Thursday, October 28, 2010

Cna yuo raed tihs snetnece amd are yuo srupiriesd taht yuo can.





Jack Dikian
October 2010



Can yuo rmemeber to pruchsae tmoato suauce, can of baens, btuter, beard, and vegeatbels

There are (and have been) a number of models psychologists have adopted to describe or explain how we might recognize words (word recognition). Historically psychologists have moved from a theory where we use the overall shape of a word to one of using letters for word recognition.

Word shape or ‘Bouma shape”

The idea here is that we perceive words as complete patterns rather than a sequence of letter parts. Some claim that the information used to recognize a word is the pattern of ascending, descending, and neutral characters. This method was first described in the 1880’s by James Cattell, suggesting that we recognize word patterns as an overall image because we have seen these patterns on many occasions.

This model is supported by what is in cognitive psychology, the word superiority effect (the phenomenon that people are more accurate in recognizing a letter in the context of a word than they are when a letter is presented in isolation).

Some experimental support for the word shape model has been reported by Woodworth (1938) in his book Experimental Psychology.


Serial Letter Recognition

The method for word recognition is that words are read letter-by-letter sequentially from left to right. In essence, recognizing a word is equivalent to looking up a word in a dictionary. You start off by finding the first letter, than the second, and so on until you recognize the word. This model, however, can’t explain the word superiority effects.

Parallel Letter Recognition

Here, letters within a word are recognized simultaneously, and the letter information is used to recognize the words. This is a model that is currently accepted by most psychologists, with much of the evidence coming from eye movement work.

There are a number of [recognition] heuristics that are used to explain parallel letter recognition. An activation based parallel letter recognition model (an activation flow) requires stimulus letters to be processed simultaneously by first recognizing the features of the individual letters, such as horizontal lines, diagonal lines, curves, etc.

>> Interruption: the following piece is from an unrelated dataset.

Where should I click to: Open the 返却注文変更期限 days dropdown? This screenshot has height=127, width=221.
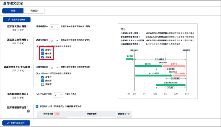click(55, 41)
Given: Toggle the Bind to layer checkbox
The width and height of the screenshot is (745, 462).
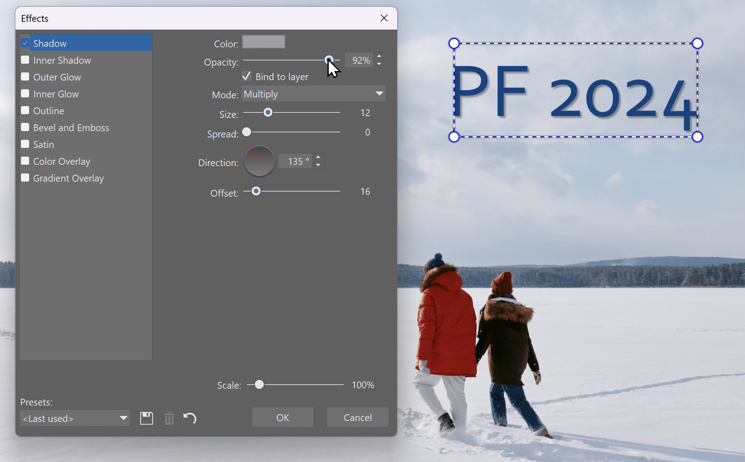Looking at the screenshot, I should click(247, 76).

Activation flow from feature units towards word units and from word units to letter units may be used in a bottom-up and top-down process. In the bottom-up flow, stimulus letter features are sent to the “letter detector level”, where each of the letters in the stimulus word are recognized simultaneously. In this cascade system, the stimulus word is processed by first, the feature detectors, letter detectors, and finally word detectors.

Cattell, J. (1886). The time taken up by cerebral operations. Mind, 11, 277-282, 524-538.
Woodworth, R.S. (1938). Experimental psychology. New York; Holt.